Helping a 30-year-old patient eat again, doctors at Medanta – The Medcity here have successfully conducted their first intestinal transplant at the hospital.

Announcing this on Friday, Dr. A. S. Soin, the hospital’s transplant surgeon who also led a team of 30 doctors involved in the procedure, said: “The patient, Himanshu, has undergone a successful intestinal transplant and is now getting ready to be discharged in about six weeks after the 10-hour operation on November 24 last.”

‘Phenomenal’ success

Hospital managing director Dr. Naresh Trehan said: “The teamwork required to keep the patient alive on artificial nutrition and then take him through the transplant has been phenomenal.”

The patient had suffered short bowel syndrome that results from extensive bowel removal due to blood clots in the major veins or arteries of the intestine, major abdominal trauma or inflammatory bowel diseases like Crohn’s disease.

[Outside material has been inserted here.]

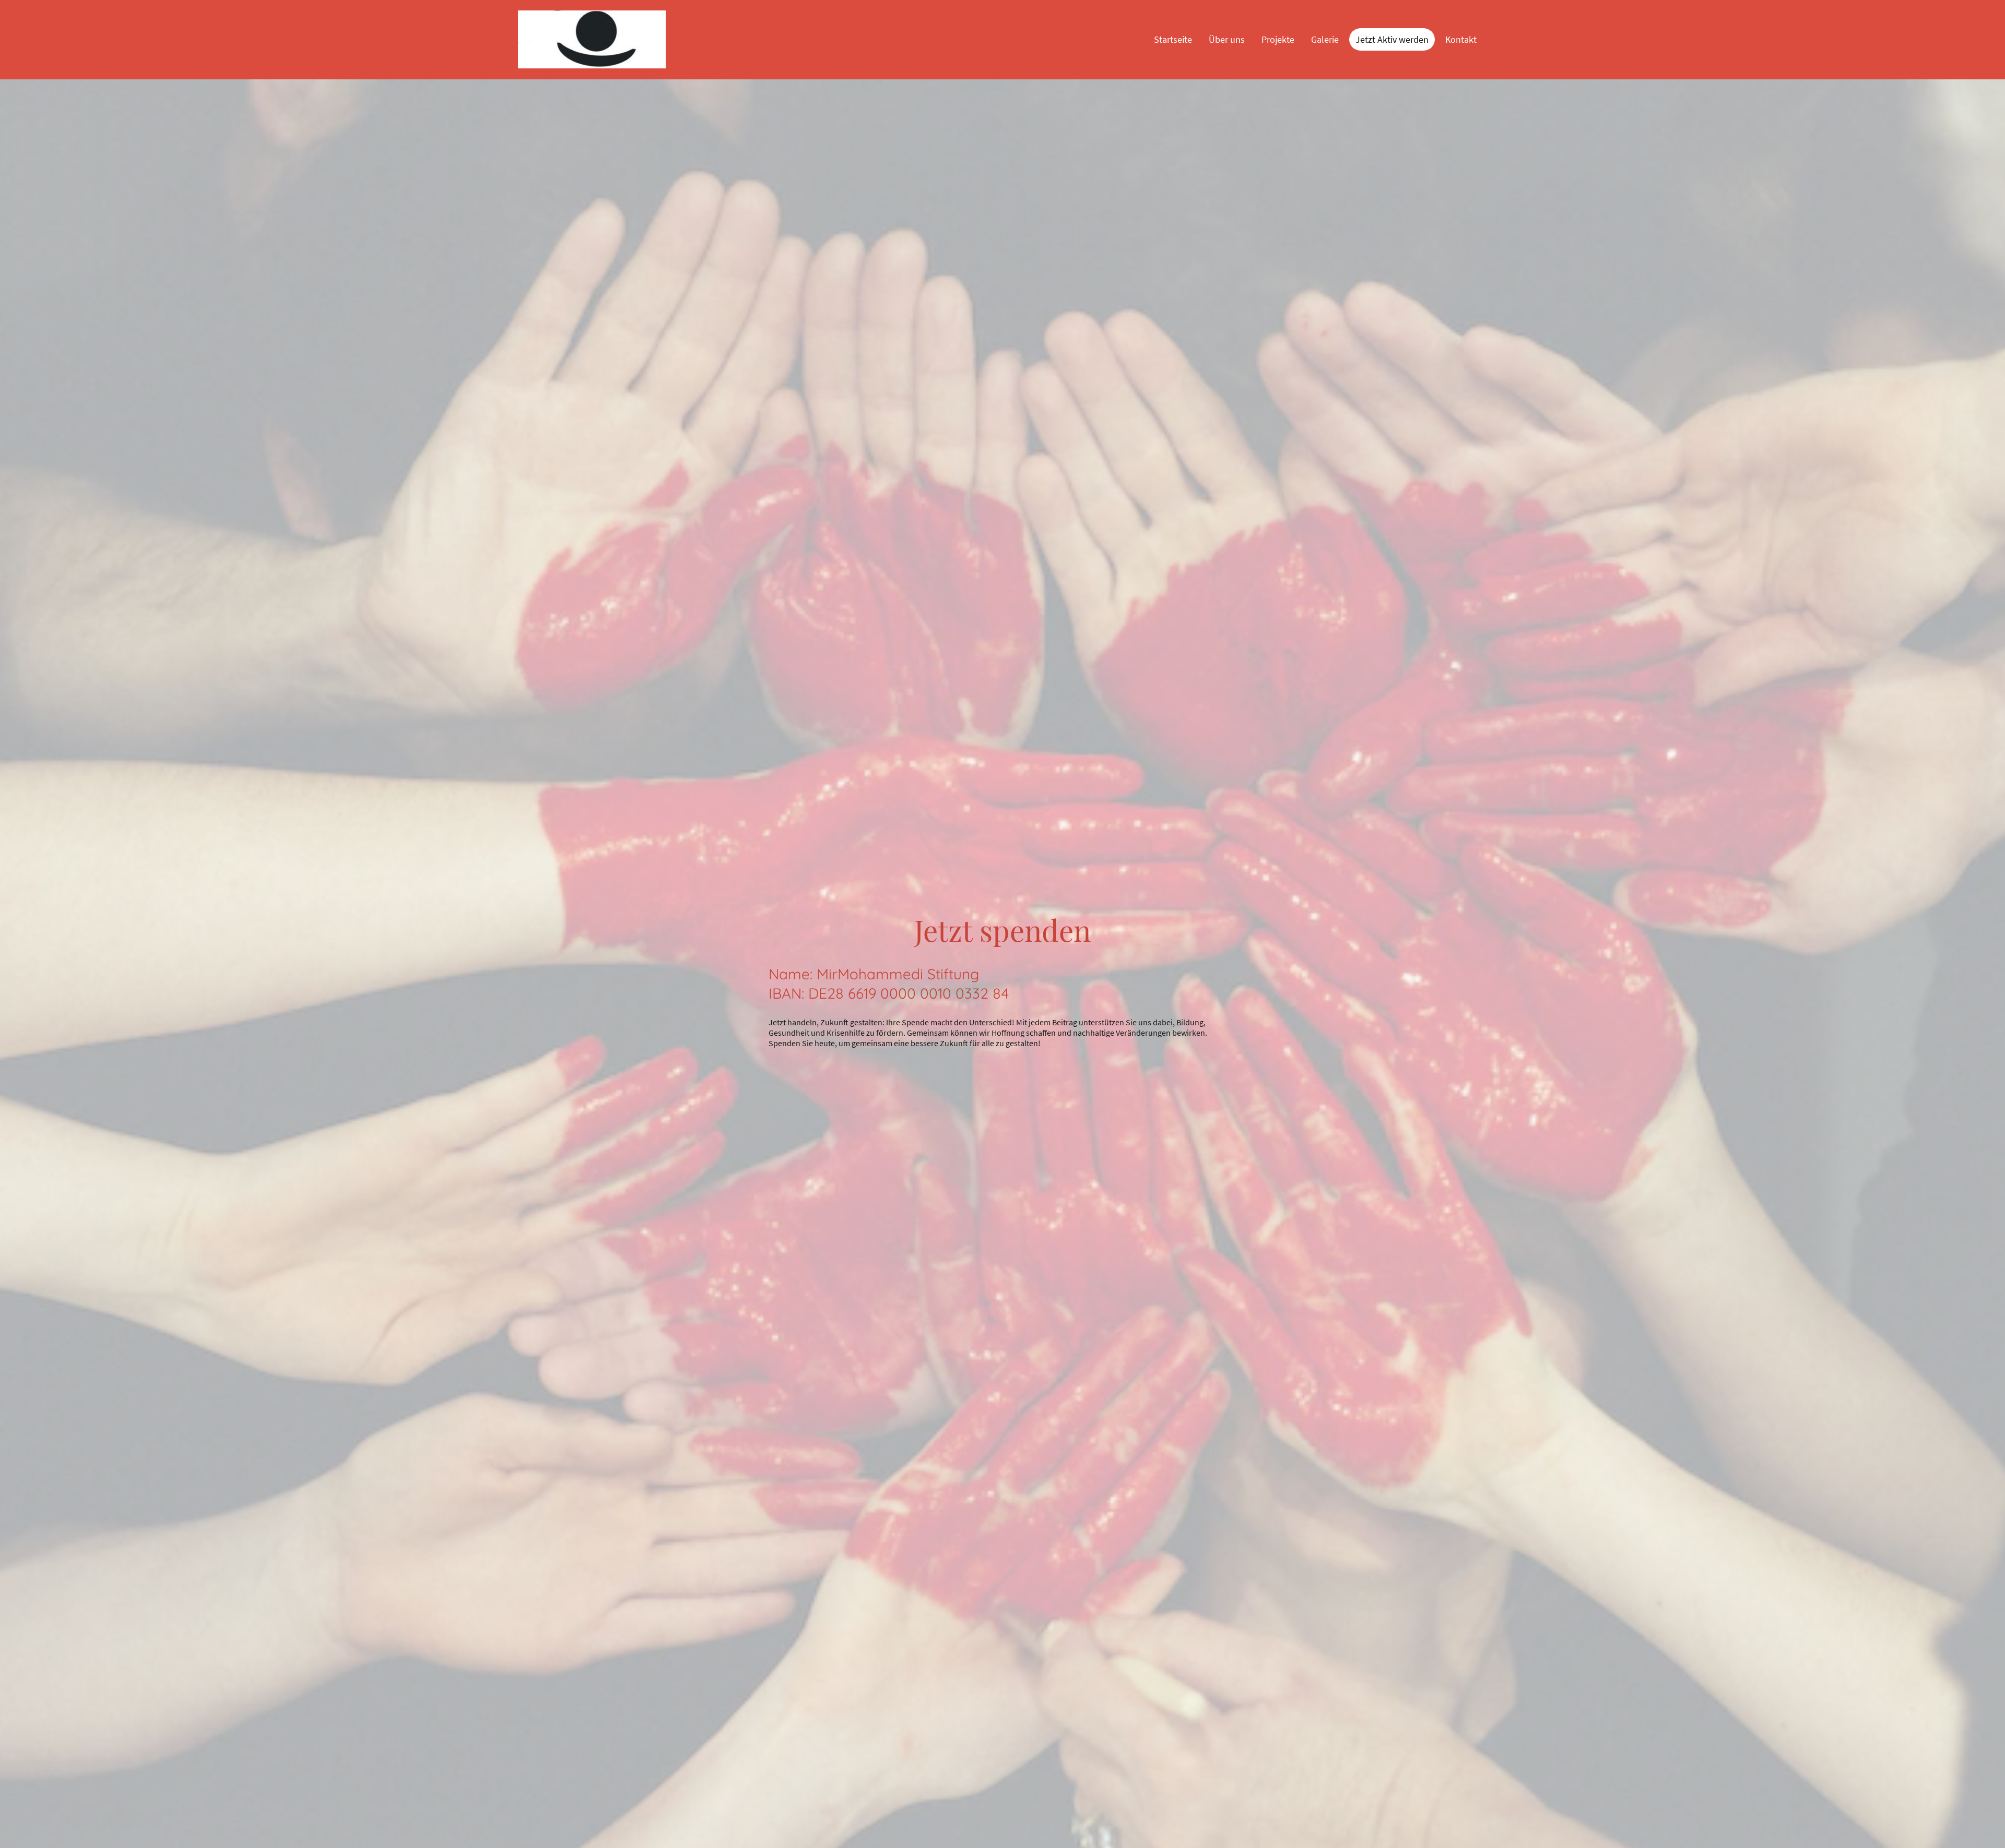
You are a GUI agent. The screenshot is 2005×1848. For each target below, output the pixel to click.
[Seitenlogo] (592, 39)
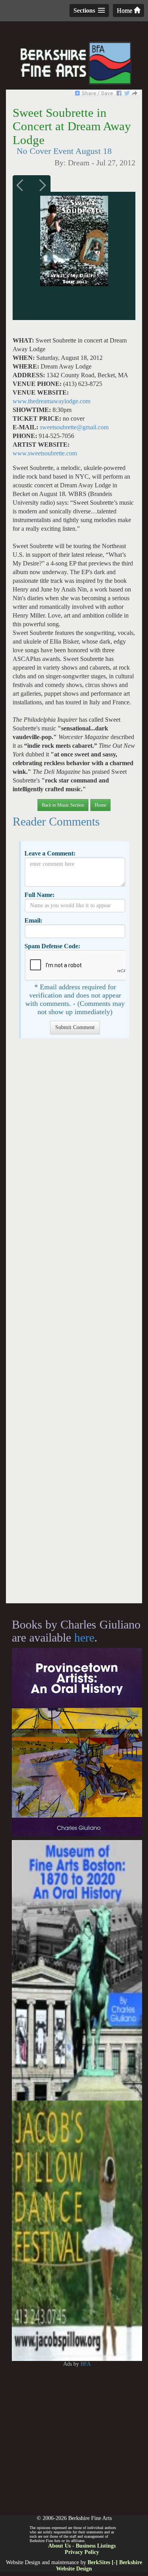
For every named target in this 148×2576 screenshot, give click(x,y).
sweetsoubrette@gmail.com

Dr. Soin explained that intestinal failure is defined as the inability to maintain sufficient electrolyte, nutrient, and fluid balance for more than a month without intravenous (parenteral) nutrition and the most common causes of intestinal failure in adults are short bowel syndrome.

In Himashu’s case his ill-health started sometime in December 2009 when he was suddenly seized by severe abdominal pain.

Following this he underwent an emergency laparotomy at a city hospital in which the surgeons found thrombosis (blockage) of the main vein of his intestine (superior mesenteric vein) resulting in loss of blood supply to most of his intestine. Consequently, 95 per cent of his small intestine (normally 6 metres) had to be removed and only 28 cm was left. While this saved his life, he became an intestinal cripple. He could not digest anything normally ever again.

Long time coming

Senior transplant surgeon Dr. Ravi Mohanka said: “He waited for two years before a matched organ was found. During the time after his intestinal failure, he suffered several episodes of life-threatening infections and was hospitalised eleven times and underwent six minor surgeries to place or change feeding tubes into his veins.”

During surgery doctors removed most of Himanshu’s remaining small intestine and a part of the large intestine to make space for the new intestine. This was necessary as his abdominal cavity had shrunk due to the missing bowel over the past three years. The new small intestine was then transplanted, joining the blood vessels to the recipient’s and the ends of the new intestine to the existing proximal and distal bowel.

After the operation, the next big challenge was the post-operative management since intestinal transplants reject easily, much more so than any other organ.

Hospital’s Digestive Diseases Institute chairman Dr. Randhir Sud said: “While the risk of rejection is lower now than in the first six weeks, it can develop later too. This means that this monitoring must continue for at least six months.” Speaking about his surgery, Himanshu said: “I had to re-learn how to eat normally and understand the signals of satiety. Even the ‘khichdi’ given to me tasted divine.”